Badly Drawn Boy «One Plus One Is One»
Text: Carlos Alto-Nivel
Datum: 16.07.2004 Aufrufe: 2006 Verschickt: 1
Bereits bei seiner Namensgebung zeigte sich der britische Musiker Damon Gough alias Badly Drawn Boy äusserst kreativ. Alleine schon sein nicht ganz alltäglicher Künstlername gibt die Berechtigung, dass wir näher auf den jungen Herrn mit der Wollmütze und dem ungepflegt wirkenden Bart eingehen.
Um die Musik auf dem Album näher zu beschreiben, muss man sich als erstes mit dem Begriff
Pop auseinandersetzen. Da die Klangkulisse von Badly Drawn Boy zumindestens bei uns alles andere als populär ist (und dies auch, wenn er den Soundtrack für
«About A Boy» schrieb), dürfte man seine Sounds am ehesten als Anti-Pop-Songs bezeichnen. Das heisst, er spielt die Musik, die ich gerne im Radio als Popsong hören würde, aber trotzdem nie bei einem unseren ganz coolen Privatsender gespielt werden wird. Ich muss mir eindeutig Kabelradio zu tun und
couleur3 hören!
Doch Wörter bleiben Wörter und Beschreibungen sowie Schubladisierungen können nur für schlechte, gesichtslose Musik gelten. Gesichtslos gibt sich
Damon Gough keineswegs. Er zelebriert einfache Musik, die nie den Anspruch erhebt, unter die Haut gehen zu müssen. Auf seinen Klangteppichen schreckt er auch von Querflöten und Kinderchören nicht zurück, was dieses Album auch zu einem guten Einschlaf-Soundtrack für den kleinen Cousin macht.
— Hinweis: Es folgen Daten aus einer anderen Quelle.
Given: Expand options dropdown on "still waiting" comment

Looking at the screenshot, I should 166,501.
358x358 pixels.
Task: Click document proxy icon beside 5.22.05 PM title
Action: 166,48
In England hat der schlecht gezeichnete Junge bereits
Kultstatus erreicht, doch grosse Töne zu spucken scheint ihm trotzdem nicht zu liegen. Lieber bastelt er melodiöse Soundcollagen, auf die er seine unscheinbare, aber nie nervende Stimme legt.
Auch wenn immer wieder neue Klänge in den Liedern dazustossen, verliert man nie die Sicht auf die Grundstruktur, die durch Klavier und
Akkustikgitarre aufgebaut wird. Sehr speziell und das grosse Plus bei Badly Drawn Boy ist sein Umgang mit der Musik und dem Einbauen von unkonventionellen Breaks, die den Liedern einen schon fast magischen Charme einhauchen.
Wem der Sound am Radio langsam aber sicher die Nerven getötet hat, dem sei diese Scheibe an's Herz gelegt. Und auch für die Andern gilt, reinhören kann nicht schaden. Zumindest kann man danach sagen, dass man seinen Horizont erweitert habe.